Lecture 6: The Constitution


After reviewing the situation of the United States under the Articles of Confederation, this lecture goes on to relate the movement for a Constitution; the deliberations of the Constitutional Convention; and the process of ratification.


Outline of Lecture


During the Revolution the government of the United States was the Continental Congress. In 1781 a new congress assumed authority under the Articles of Confederation. This confederation is generally considered to have been weak and unsatisfactory, leading to the movement for a more satisfactory constitution.
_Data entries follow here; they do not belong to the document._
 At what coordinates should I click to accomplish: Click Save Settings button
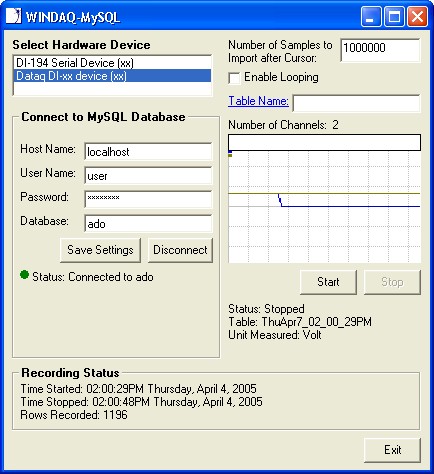(100, 250)
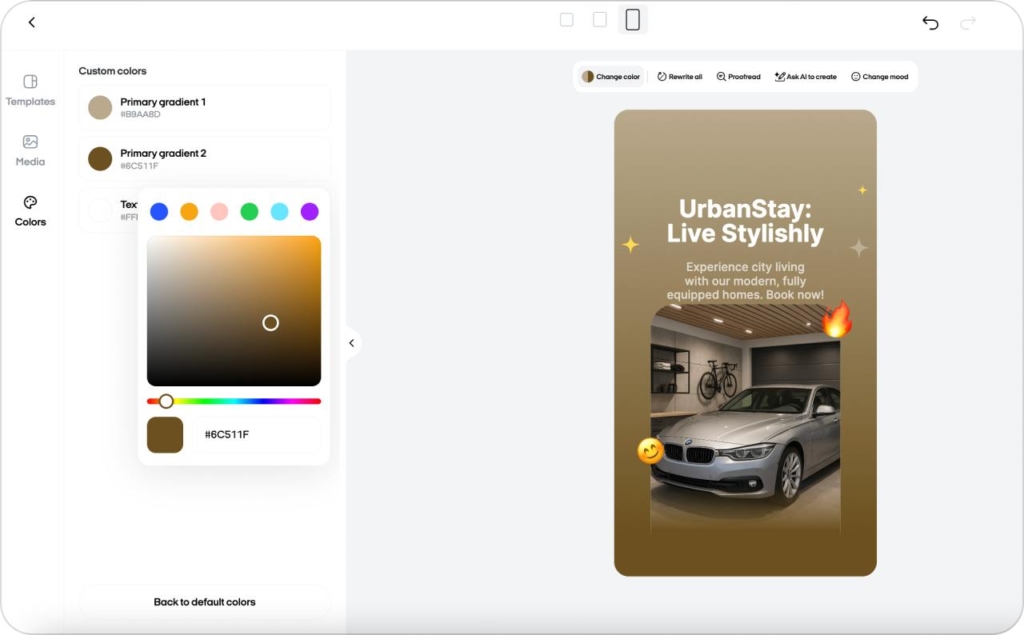
Task: Click the back arrow in top bar
Action: 32,22
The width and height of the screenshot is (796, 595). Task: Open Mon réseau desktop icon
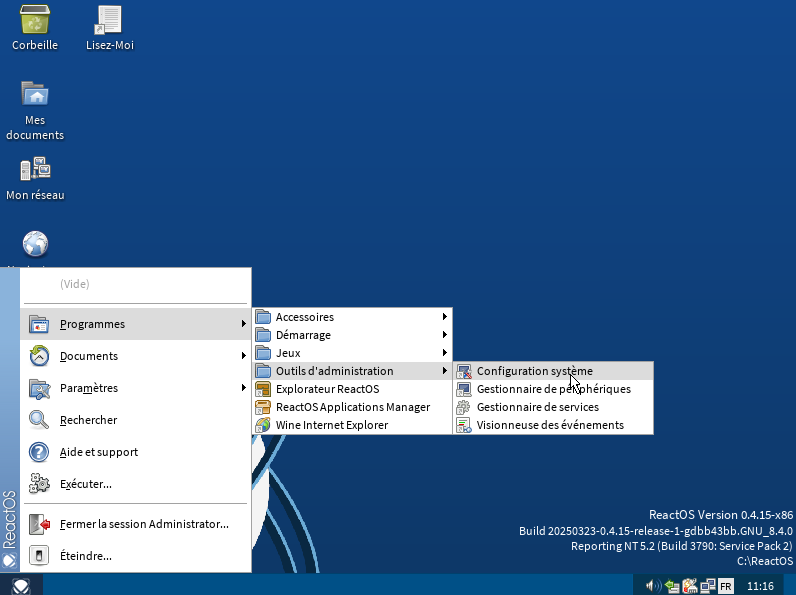point(35,170)

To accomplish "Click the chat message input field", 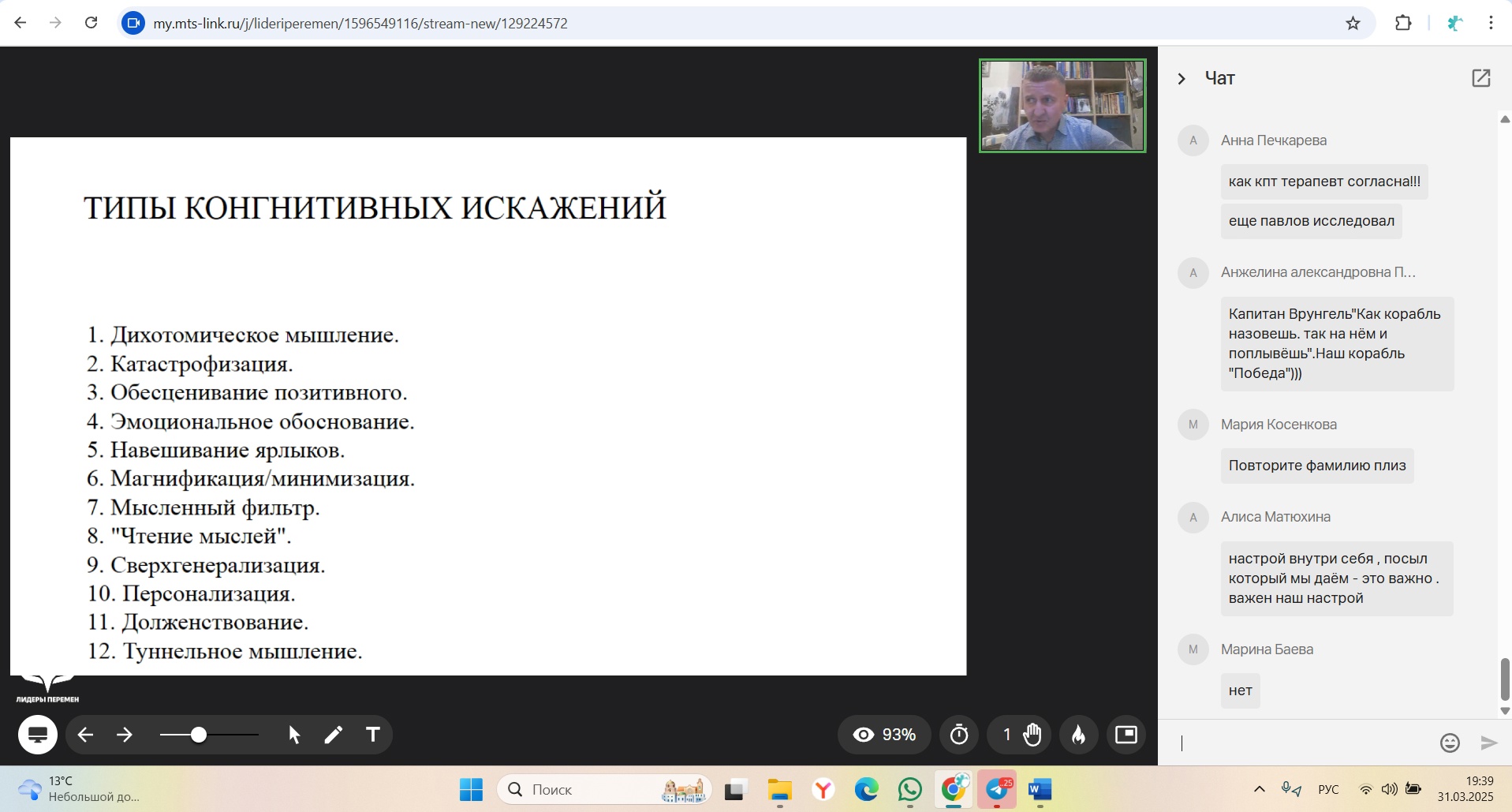I will (1301, 743).
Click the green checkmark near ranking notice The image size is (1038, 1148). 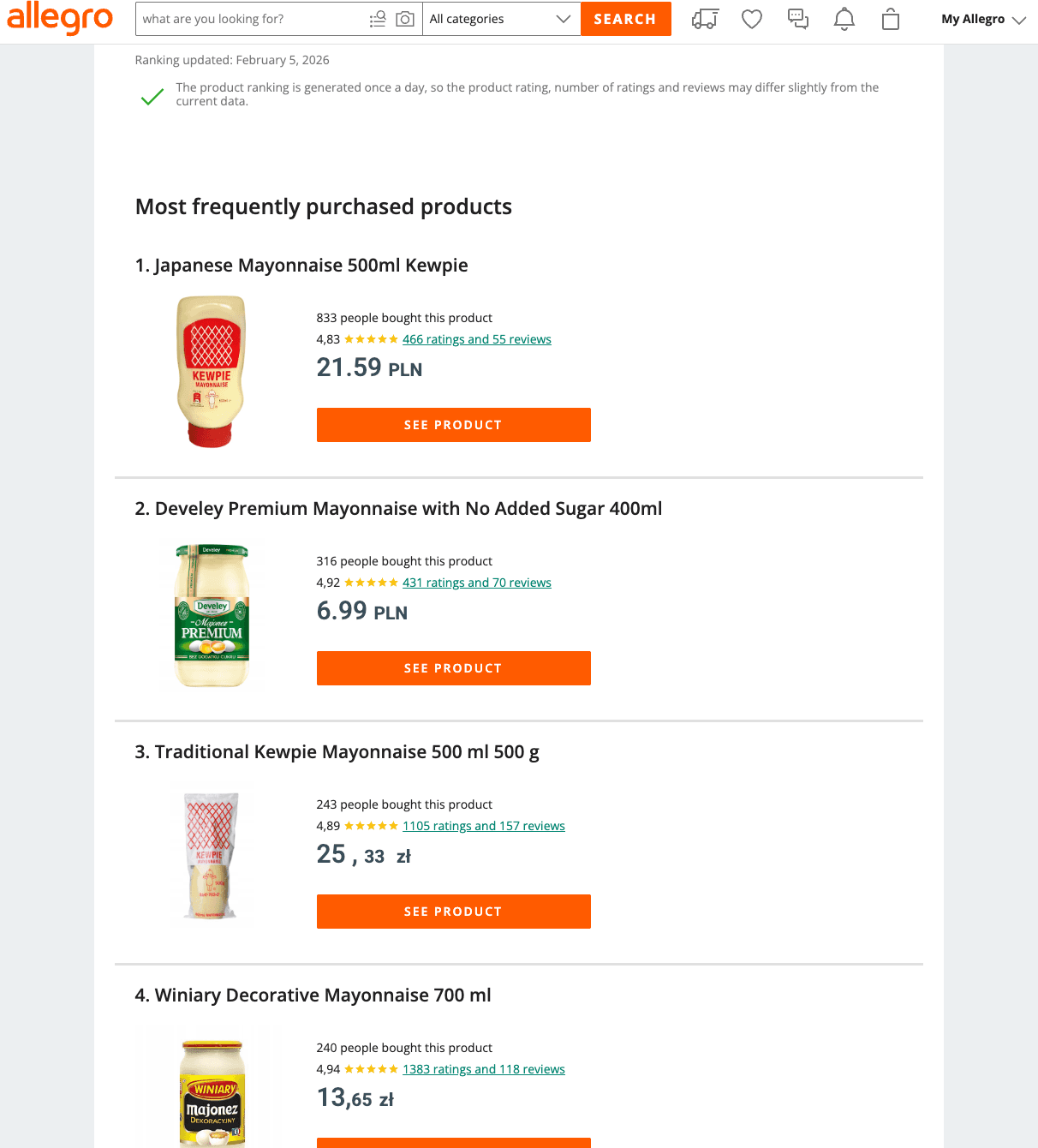[x=151, y=96]
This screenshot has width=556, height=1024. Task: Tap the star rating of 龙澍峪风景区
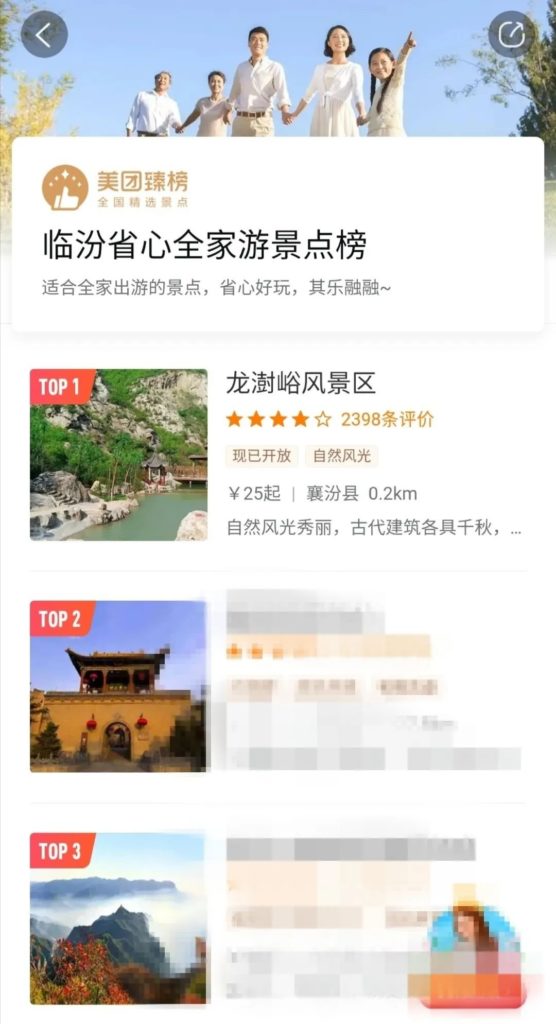279,419
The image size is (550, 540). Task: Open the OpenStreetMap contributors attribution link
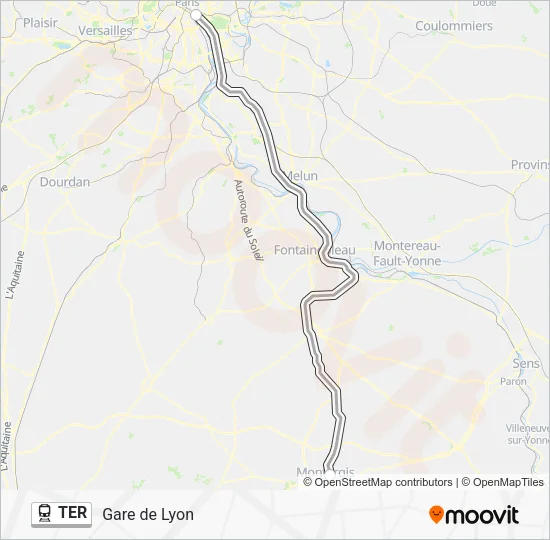click(378, 482)
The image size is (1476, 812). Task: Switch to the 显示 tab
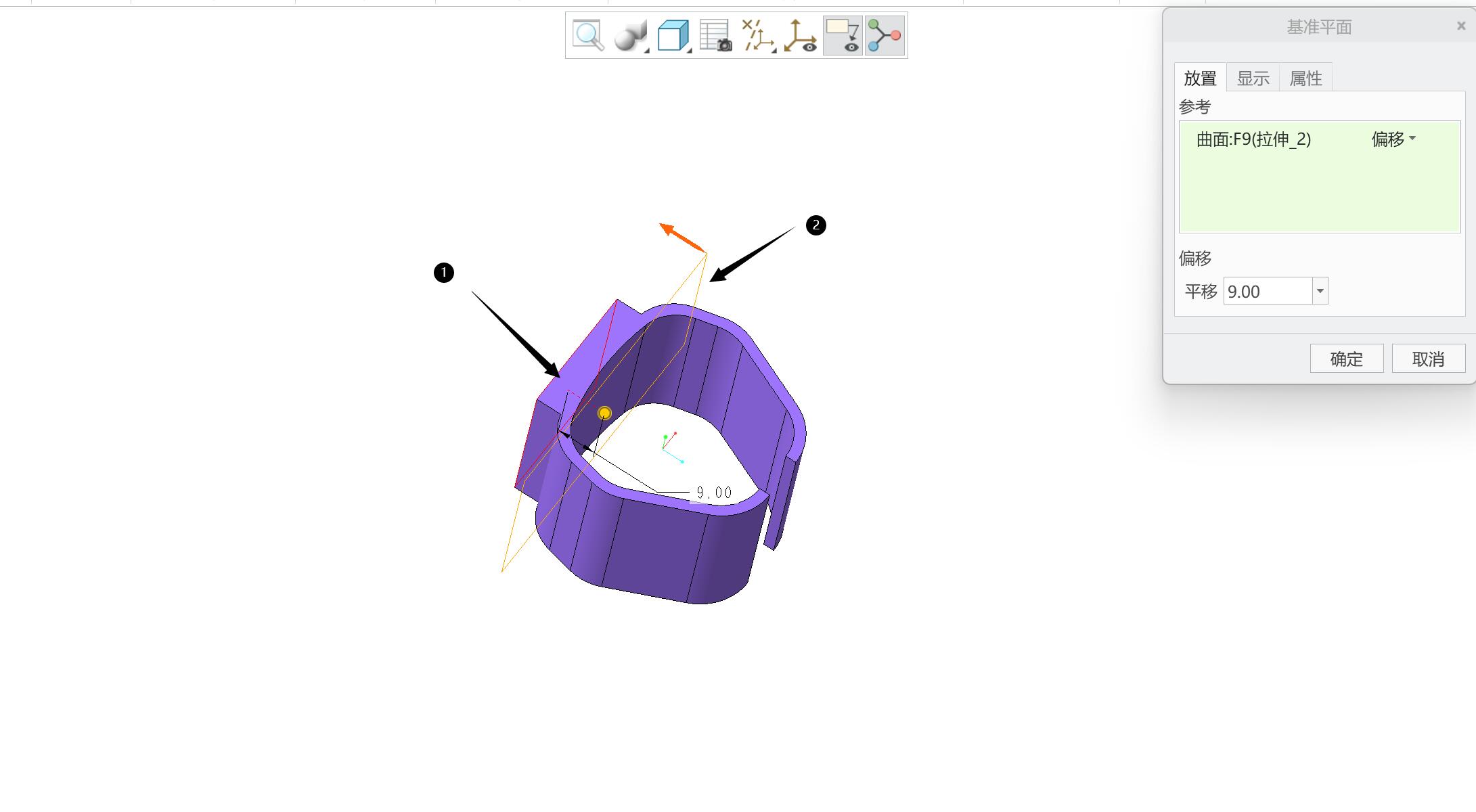(1253, 78)
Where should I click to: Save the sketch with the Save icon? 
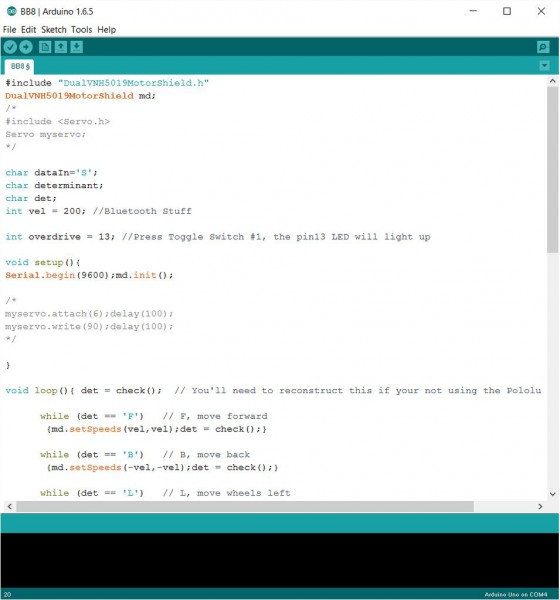click(x=77, y=47)
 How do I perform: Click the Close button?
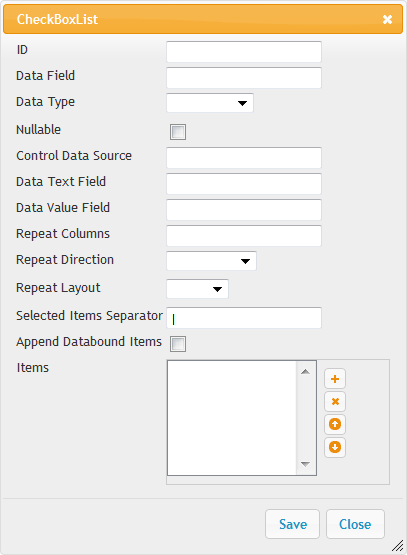point(355,524)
Important Acts of the Confederation Congress

People say the government under the Articles of Confederation was ineffective, but that government was responsible for two landmark, far-reaching acts: the Land Ordinance of 1785 and the Northwest Ordinance of 1787.

A Compromise Convention

In the Constitutional Convention, the Framers disagreed strongly on the organization of the legislative, executive, and judicial branches of government. The large states and the small states squared off according to their interests, but they managed to make those interests matters of principle. Then, more remarkably, they managed to compromise their differences and agree on a plan of government.

Debating the Constitution—Again

Historians disagree as to the motivations of the Founding Fathers—whether they were acting from self-interest or from noble principles. Perhaps the disagreement comes because American values, even at this early stage, were a complex of ideas that may seem incompatible, but which ordinary Americans found happily consistent.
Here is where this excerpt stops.